At season's end, Halatau signed with the Wests Tigers for a further season. Speaking of his career beyond 2016, Halatau said, "I'm 32 now and I've played longer than I thought I would have played. I feel like I'm still offering a bit to the team. I’m open ended next year, if they want to extend it another year. If they don’t want to and there’s nothing else out there, then I’m prepared to step into life after football."

===2016===
With Robbie Farah injured, playing State of Origin, and then dropped to reserve grade, Halatau was the first choice as hooker for the majority of the season. On 18 July 2016, Halatau announced he would retire at the end of the year. He said, "I was grateful to the club, JT and the coaching staff for giving me this year. While I'm still feeling okay I think it's the right time to hang the boots up." Phil Gould said, "He has always been one of those quiet achievers in our game. A real team man, he has been admired by his peers.
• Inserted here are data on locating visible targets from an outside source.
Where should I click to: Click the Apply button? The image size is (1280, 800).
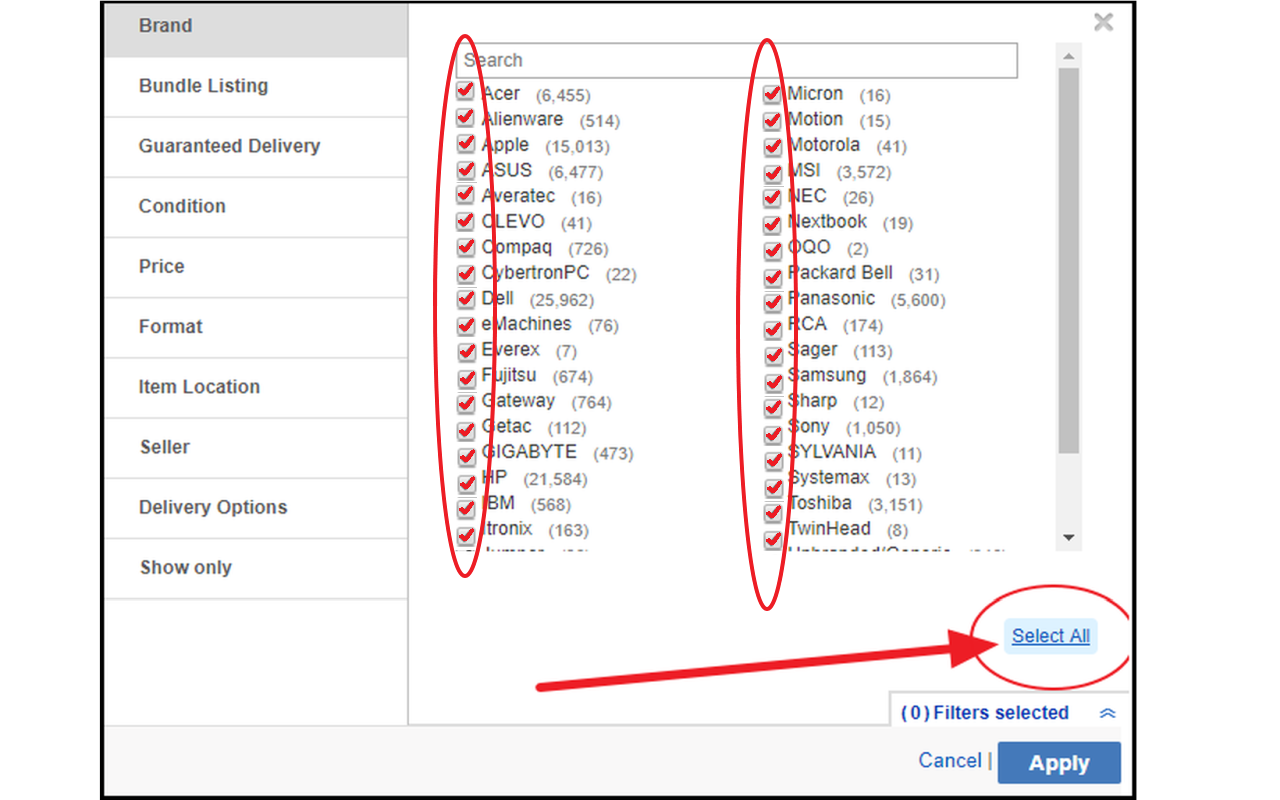[x=1059, y=762]
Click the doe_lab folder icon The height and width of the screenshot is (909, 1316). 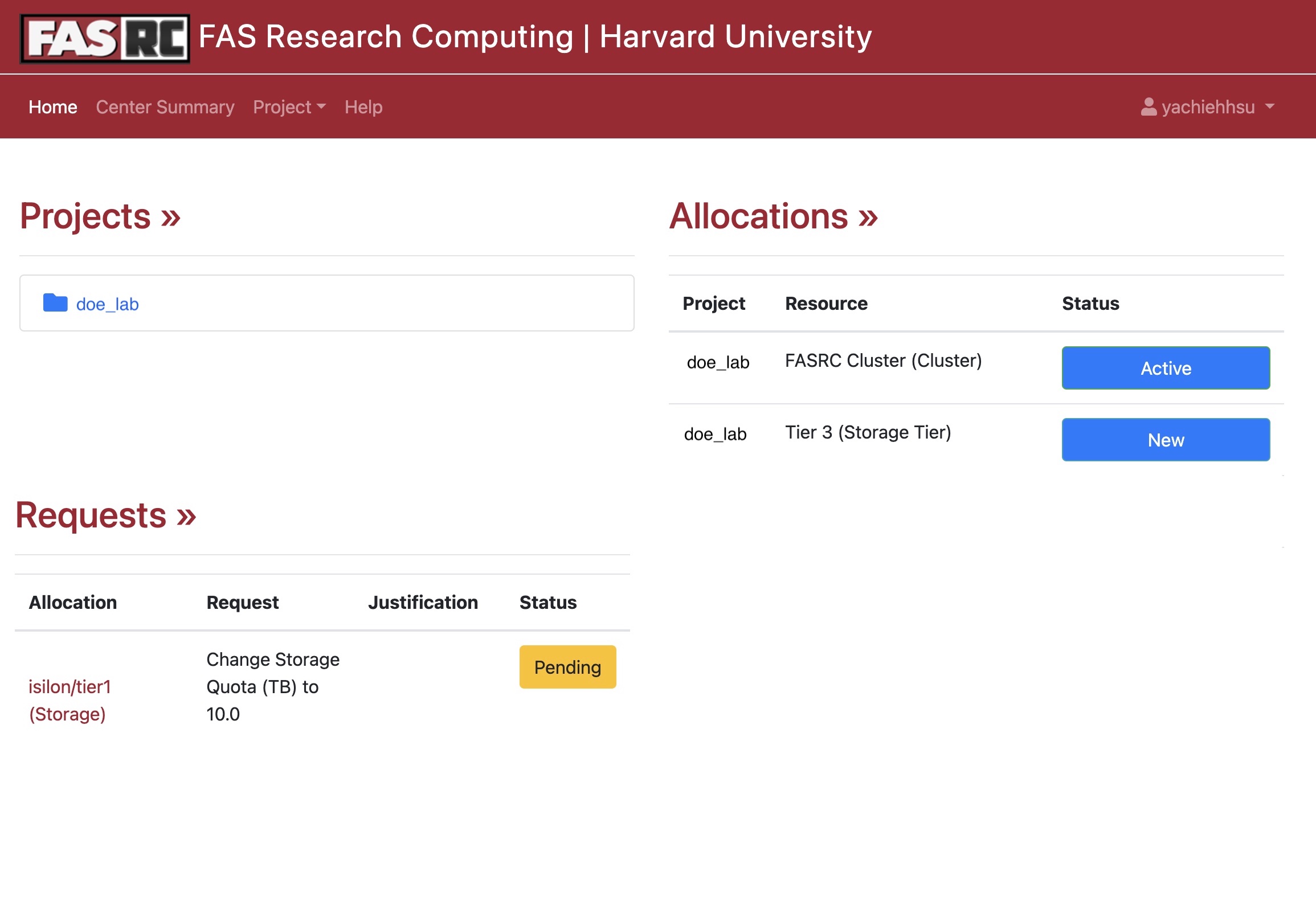[x=55, y=303]
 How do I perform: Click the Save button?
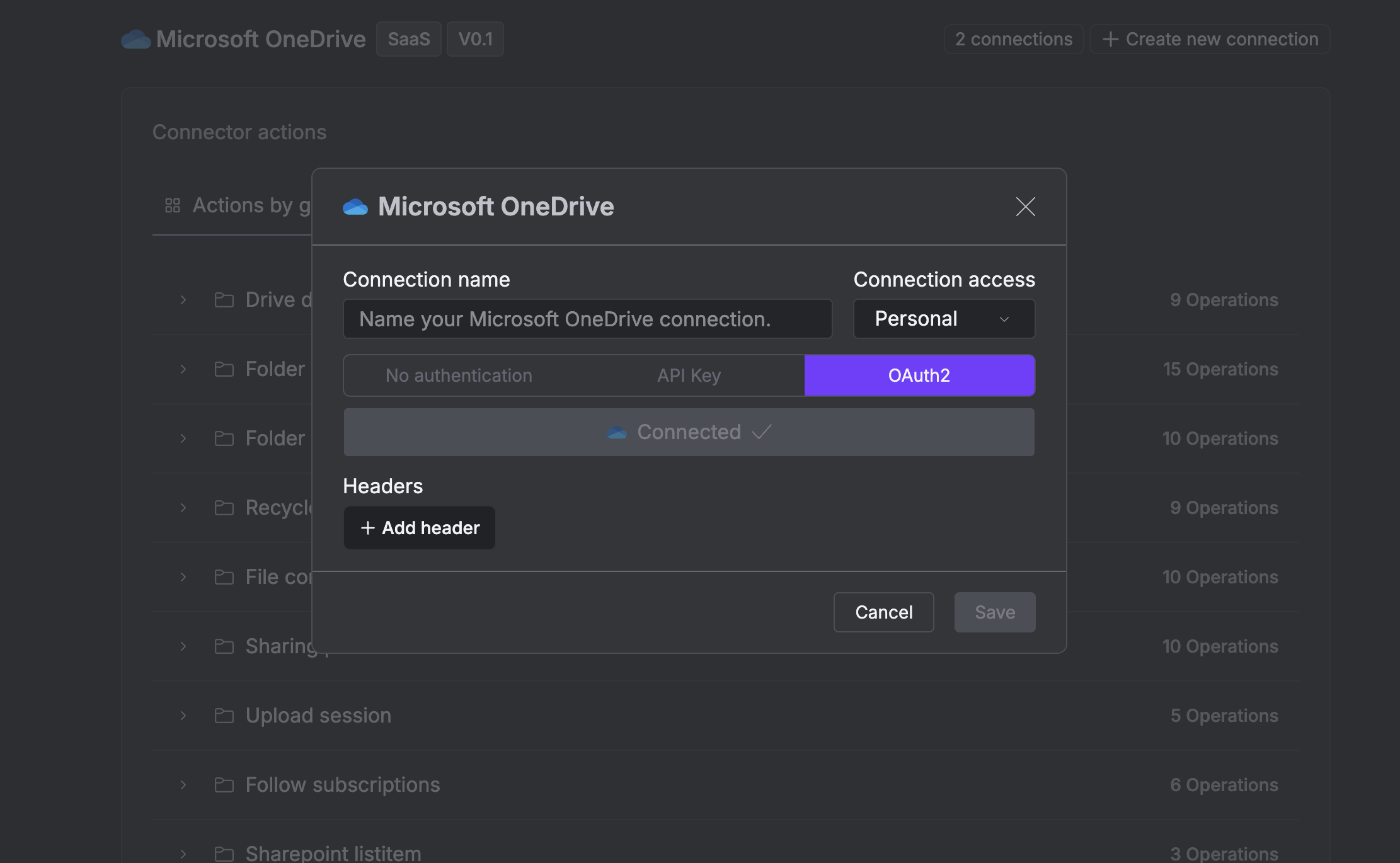tap(994, 612)
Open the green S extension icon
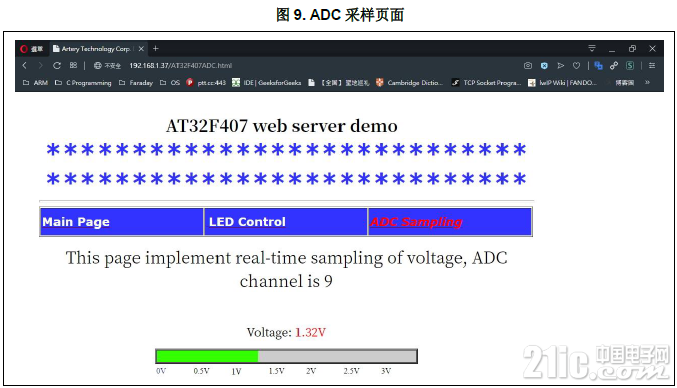The image size is (677, 388). (x=630, y=66)
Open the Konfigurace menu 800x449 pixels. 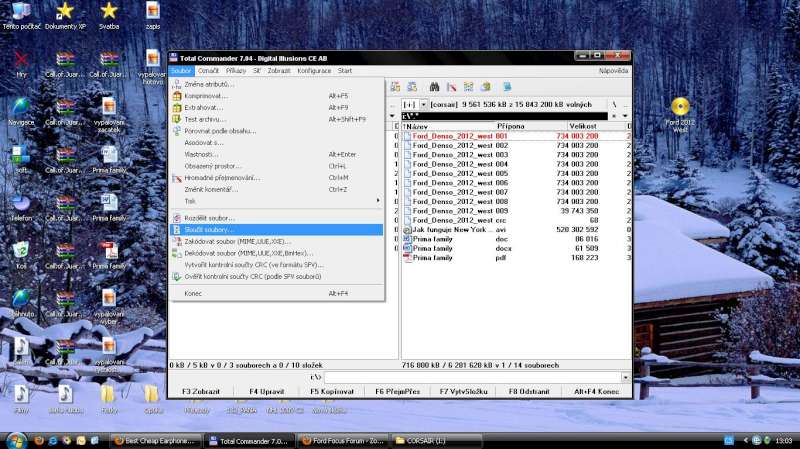point(314,71)
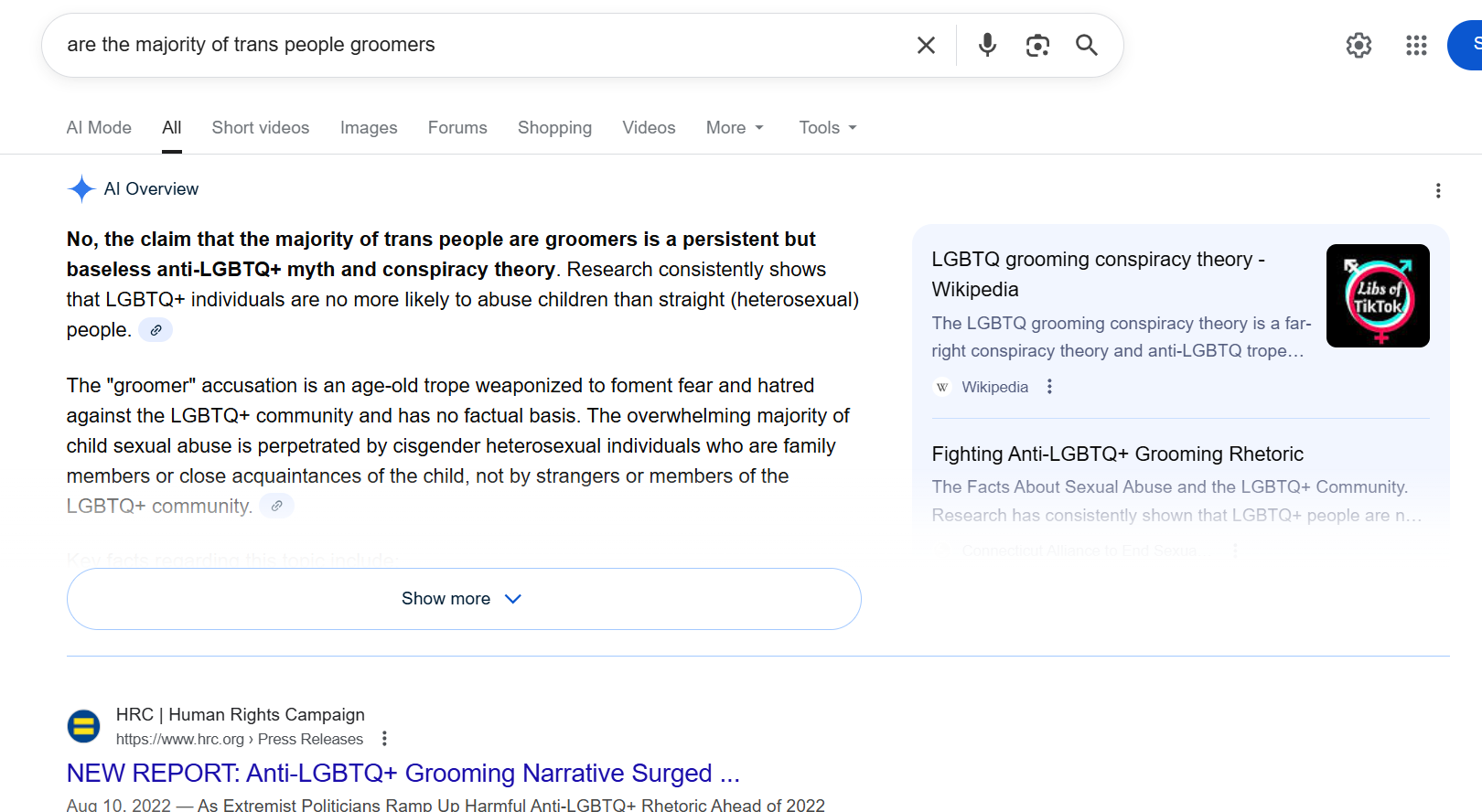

They value his toughness and his outstanding work ethic. His tremendous versatility has also been an asset." Halatau finished his last year in the NRL playing in 23 matches for the Tigers.

==Post-playing career==
Halatau was made an NRL ambassador in 2017.

In 2021 Halatau claimed his first wooden spoon, coming last in the Nuffies NFL fantasy league.

In 2024 Halatau claimed his second wooden spoon, coming last in the Nuffies NFL fantasy league.